## Your assignment
Below are some records. Repeat exactly the lines from the one containing "Go back using the Back label" through the final line.
───── Dataset records
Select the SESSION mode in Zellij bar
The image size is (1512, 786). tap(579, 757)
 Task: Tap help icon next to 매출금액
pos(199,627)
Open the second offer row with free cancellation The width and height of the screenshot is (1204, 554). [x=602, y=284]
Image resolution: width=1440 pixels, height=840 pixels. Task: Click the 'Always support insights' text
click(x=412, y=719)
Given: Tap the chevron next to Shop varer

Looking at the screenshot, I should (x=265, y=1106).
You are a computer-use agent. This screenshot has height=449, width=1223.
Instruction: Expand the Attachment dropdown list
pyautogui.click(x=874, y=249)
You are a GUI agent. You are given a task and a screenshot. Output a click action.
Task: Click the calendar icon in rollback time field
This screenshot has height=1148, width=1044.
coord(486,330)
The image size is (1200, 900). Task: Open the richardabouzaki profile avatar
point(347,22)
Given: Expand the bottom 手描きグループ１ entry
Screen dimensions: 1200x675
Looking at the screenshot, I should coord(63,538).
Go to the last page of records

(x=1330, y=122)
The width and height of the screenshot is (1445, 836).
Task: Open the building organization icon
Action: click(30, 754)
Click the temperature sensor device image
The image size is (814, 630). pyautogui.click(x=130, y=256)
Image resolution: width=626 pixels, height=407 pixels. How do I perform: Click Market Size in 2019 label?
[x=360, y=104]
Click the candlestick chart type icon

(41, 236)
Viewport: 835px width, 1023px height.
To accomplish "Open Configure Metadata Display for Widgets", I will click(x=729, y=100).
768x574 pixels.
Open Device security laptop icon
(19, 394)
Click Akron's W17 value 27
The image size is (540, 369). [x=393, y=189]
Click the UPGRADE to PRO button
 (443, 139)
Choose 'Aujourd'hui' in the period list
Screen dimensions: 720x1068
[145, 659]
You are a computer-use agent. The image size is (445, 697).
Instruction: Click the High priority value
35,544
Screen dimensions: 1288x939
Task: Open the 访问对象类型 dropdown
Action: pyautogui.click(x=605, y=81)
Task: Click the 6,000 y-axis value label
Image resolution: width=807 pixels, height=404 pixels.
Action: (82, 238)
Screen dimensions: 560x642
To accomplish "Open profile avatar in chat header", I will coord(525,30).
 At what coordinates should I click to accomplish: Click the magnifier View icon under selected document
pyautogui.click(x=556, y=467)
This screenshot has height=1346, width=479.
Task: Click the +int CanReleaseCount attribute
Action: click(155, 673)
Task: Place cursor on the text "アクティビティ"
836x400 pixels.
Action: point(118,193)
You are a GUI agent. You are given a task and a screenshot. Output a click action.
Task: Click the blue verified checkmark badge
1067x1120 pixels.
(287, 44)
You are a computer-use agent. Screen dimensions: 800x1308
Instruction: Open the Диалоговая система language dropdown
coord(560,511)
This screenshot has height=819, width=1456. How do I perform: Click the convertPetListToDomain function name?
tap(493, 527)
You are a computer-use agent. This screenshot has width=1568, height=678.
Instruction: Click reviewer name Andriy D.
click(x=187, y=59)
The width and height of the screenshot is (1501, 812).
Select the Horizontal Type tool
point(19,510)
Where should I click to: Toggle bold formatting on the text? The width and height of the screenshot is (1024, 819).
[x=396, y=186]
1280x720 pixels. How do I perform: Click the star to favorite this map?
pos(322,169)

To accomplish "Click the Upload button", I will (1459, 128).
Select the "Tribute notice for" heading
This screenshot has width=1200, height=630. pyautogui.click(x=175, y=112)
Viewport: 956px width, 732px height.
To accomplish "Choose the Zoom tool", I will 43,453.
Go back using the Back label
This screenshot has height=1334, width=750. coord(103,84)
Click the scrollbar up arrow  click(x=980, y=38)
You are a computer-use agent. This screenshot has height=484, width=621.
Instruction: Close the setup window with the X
──────────
## Result for this exercise
Go back using the Back label
This screenshot has height=1334, width=750. coord(103,84)
Click the scrollbar up arrow  click(x=980, y=38)
You are a computer-use agent. This screenshot has height=484, width=621.
Instruction: Close the setup window with the X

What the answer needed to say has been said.